For large projects, when running knip for the first time,  it might find many issues all at once. In such cases we can limit the number of issues shown by knip analysis and try to fix them subsequently.

npm run knip -- --max-show-issues 5

yarn run knip --max-show-issues 5

 

Customizing Knip

Knip works well with its default settings, but larger or more complex codebases usually require some customization. To tailor its behavior, you can add a configuration file such as knip.json, knip.jsonc, or use a dynamic setup via knip.config.js or knip.config.ts.

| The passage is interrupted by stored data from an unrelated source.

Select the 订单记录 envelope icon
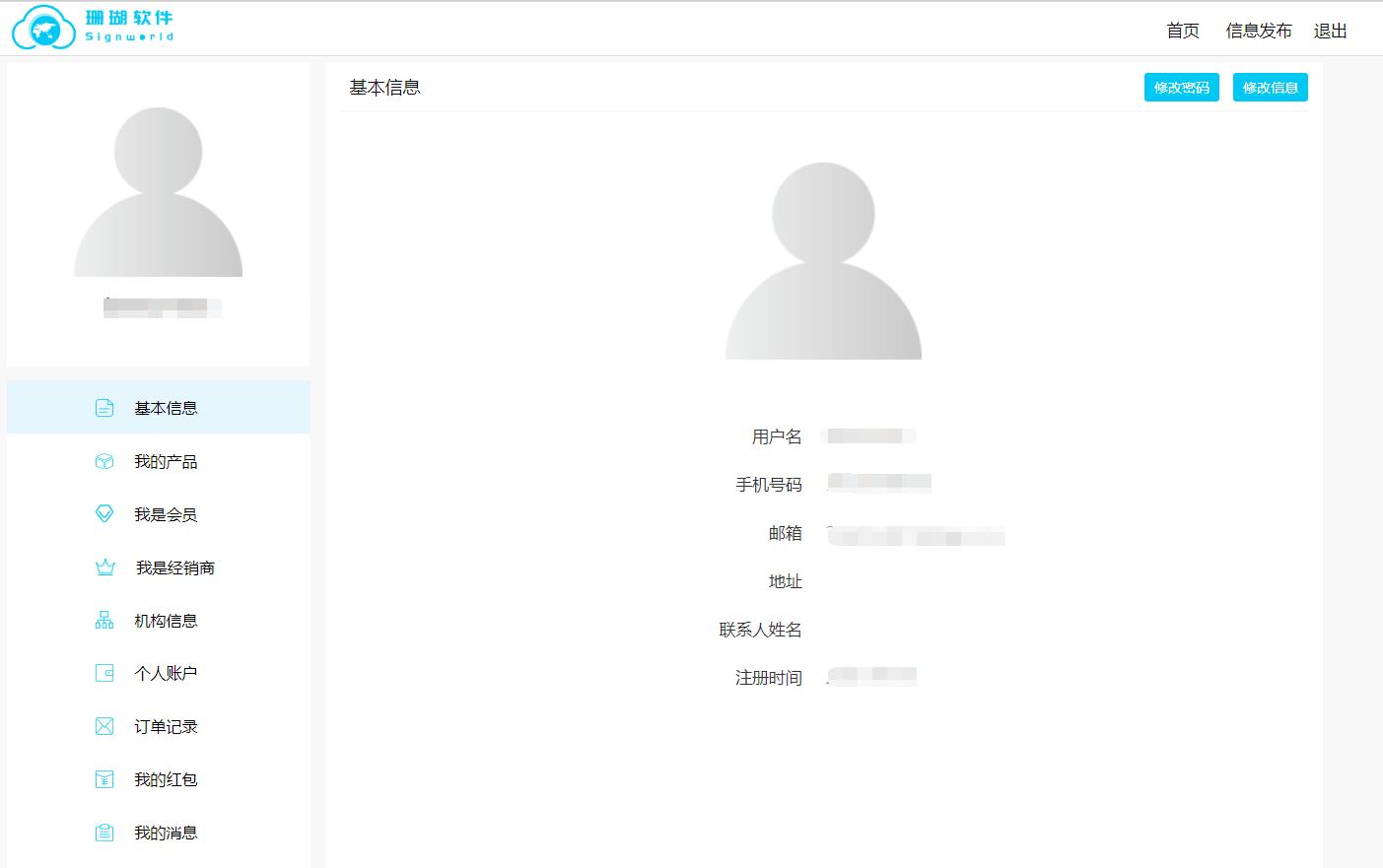Viewport: 1383px width, 868px height. (104, 726)
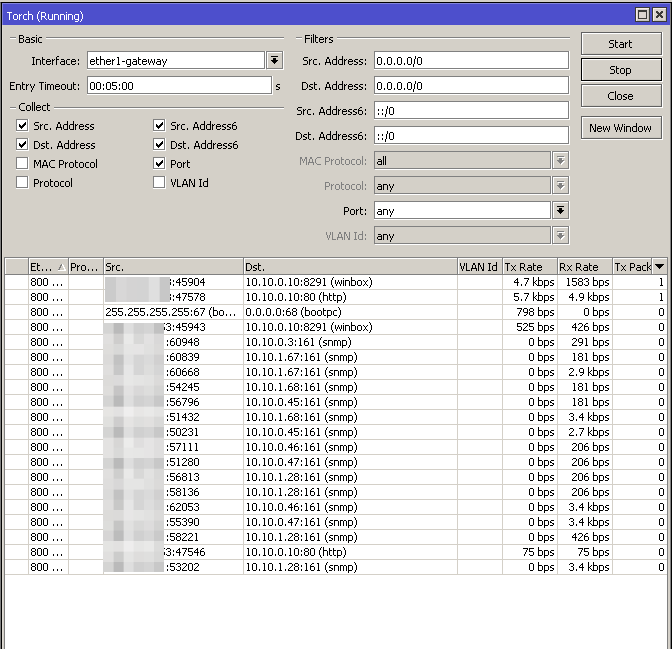Close Torch window via title bar X
This screenshot has width=672, height=649.
coord(658,15)
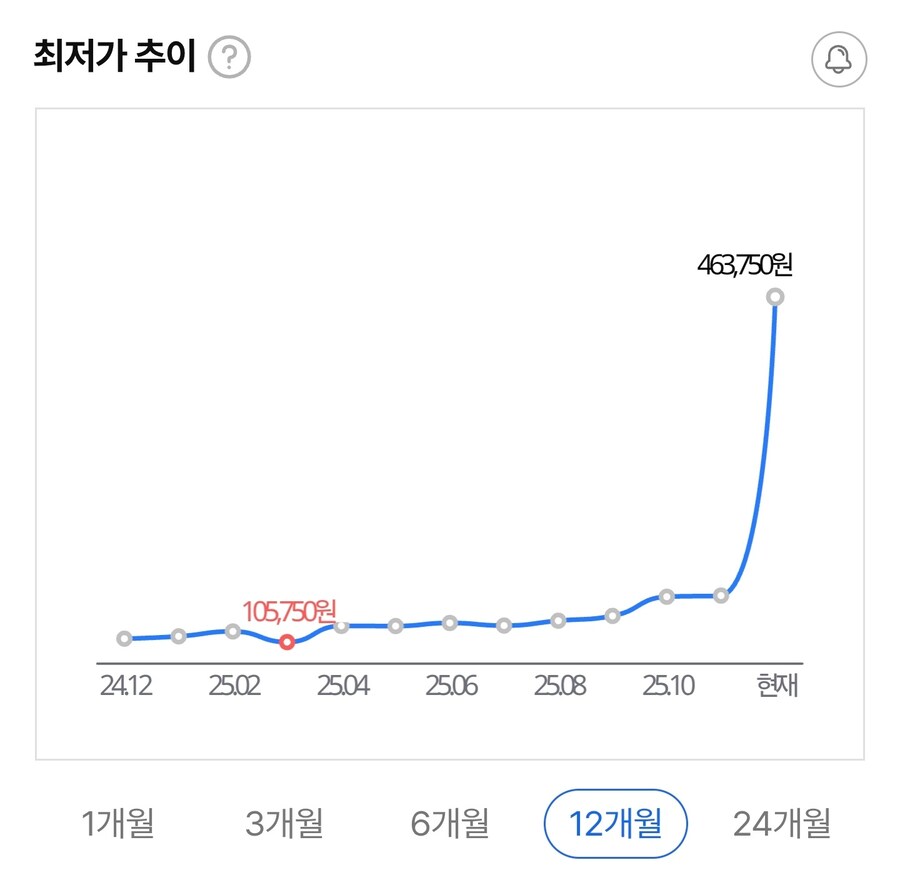Screen dimensions: 900x885
Task: Click the bell notification icon
Action: 839,59
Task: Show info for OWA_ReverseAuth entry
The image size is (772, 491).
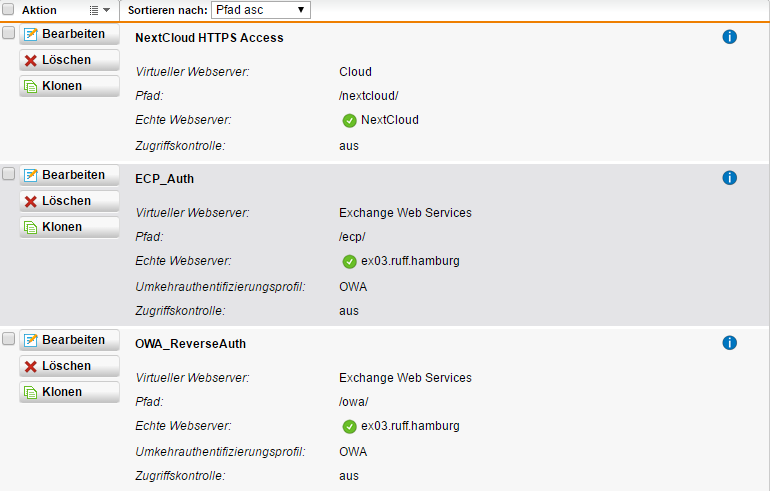Action: pyautogui.click(x=729, y=343)
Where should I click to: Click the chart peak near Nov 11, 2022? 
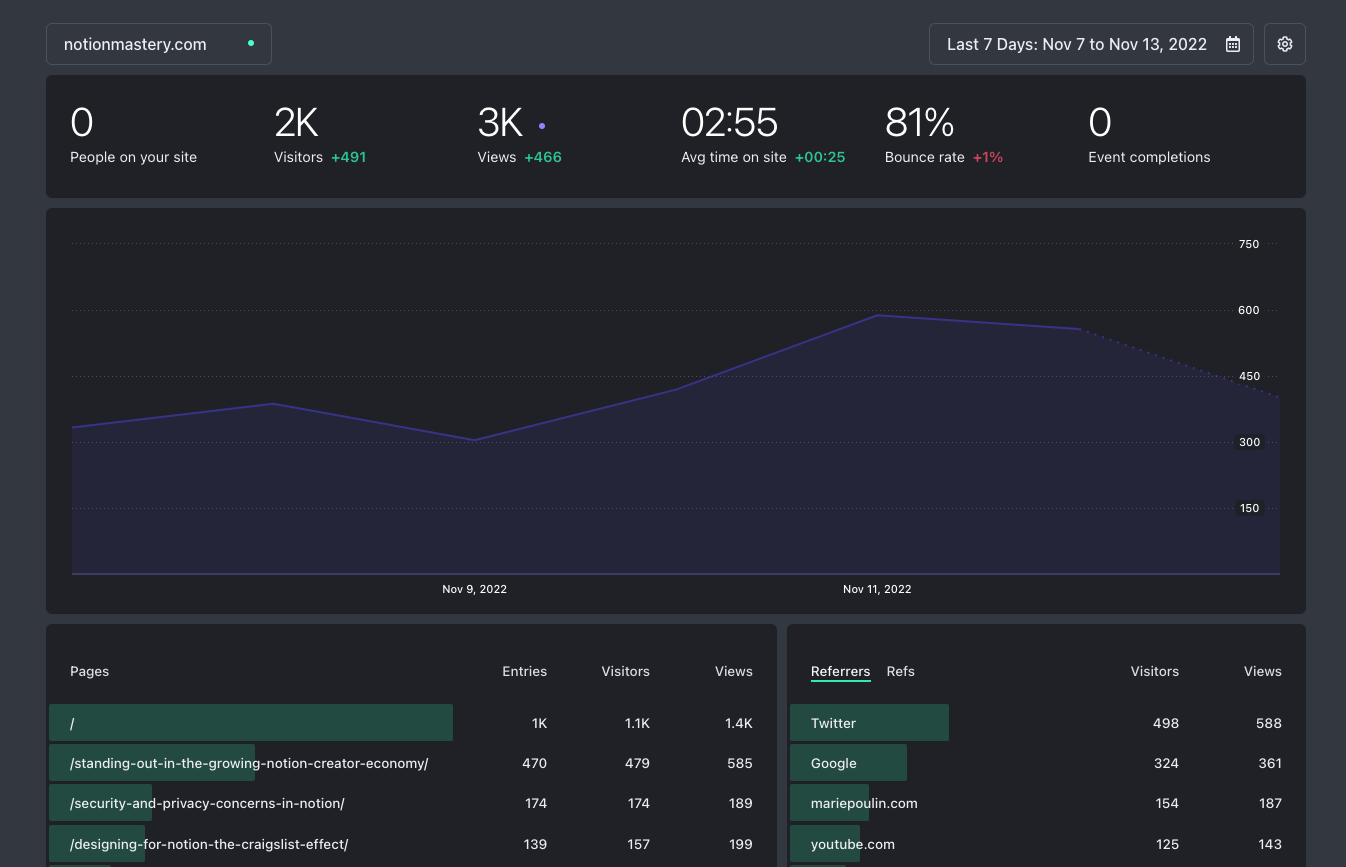tap(877, 315)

Below is an example of a basic configuration for a React native Project:

{
"$schema": "https://unpkg.com/knip@5/schema.json",
"entry": [
"src/index.ts", // main entry file (JS/TS bootstrap)
"src/App.tsx" // root React component
// add more if you have multiple entry points (e.g. storybook, dev entry)
],
"project": [
"src/**/*.{js,ts,tsx}"
// include other folders if needed (e.g. "lib/**", "components/**")
],
"ignore": [
"**/__tests__/**", // test directories
"android/**", // native Android project files
"ios/**" // native iOS project files
// optionally add: "coverage/**", "e2e/**"
],
"ignoreDependencies": [
"@react-native/metro-config", // Metro bundler config
"@react-native/babel-preset" // Babel preset for RN
// add more tooling deps if flagged (e.g. "jest", "babel-*")
]
}

In this setup:

  • Specific entry files like src/index.ts and src/App.tsx are declared explicitly.
  • The project field defines which source files Knip should scan.
  • Test folders and platform-specific directories for Android and iOS are excluded from analysis.
  • Certain dependencies are intentionally ignored because they’re required for build tooling but aren’t referenced directly at runtime.

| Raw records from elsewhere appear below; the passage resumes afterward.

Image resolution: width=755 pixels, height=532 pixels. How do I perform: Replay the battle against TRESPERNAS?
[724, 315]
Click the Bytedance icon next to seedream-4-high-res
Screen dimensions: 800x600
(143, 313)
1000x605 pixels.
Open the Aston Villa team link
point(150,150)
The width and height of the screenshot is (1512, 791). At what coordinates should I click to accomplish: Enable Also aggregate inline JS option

Below is example of React web App:

{
"$schema": "https://unpkg.com/knip@5/schema.json",

"entry": [
"index.html", // main HTML entry
"src/main.tsx", // Vite entry
"src/index.tsx" // CRA/Webpack entry (optional)
// add more entry points if needed (e.g. admin.tsx, dashboard.tsx)
],

"project": [
"src/**/*.{js,jsx,ts,tsx}"
// include other folders if needed (e.g. "lib/**", "components/**")
],

"ignore": [
"**/*.test.*", // unit tests
"**/__tests__/**", // test folders
"dist/**", // production build (Vite)
"build/**" // production build (CRA/Webpack)
// add more like "coverage/**", ".next/**"
],

"ignoreDependencies": [
"@types/*", // TypeScript types
"eslint", // linting
"prettier", // formatting
"vite", // bundler
"webpack" // bundler
// add more tooling if flagged (jest, vitest, babel, etc.)
]
}
  • Entry points such as index.html and src/main.tsx (or src/index.tsx) are explicitly defined to represent the application bootstrap.
  • The project field specifies all source files within src/ that Knip should analyze for unused exports and dependencies.
  • Test files, test directories, and build output folders like dist/ and build/ are excluded to avoid noise in analysis.
  • Tooling-related dependencies (e.g., bundlers, linters, type definitions) are ignored because they are required for development/build processes but not directly imported in application runtime code.

Conclusion

We often spend a lot of time adding new features to our codebase, but we rarely think about the cost of keeping code that we no longer use. Unused or “dead” code slowly becomes technical debt. It can increase build times, make bundles larger, and make the codebase harder to understand.

If you’re working on a JavaScript project that has been around for a few months, try using Knip. You might be surprised by how much unnecessary code it finds and how quickly your project can become lighter and cleaner.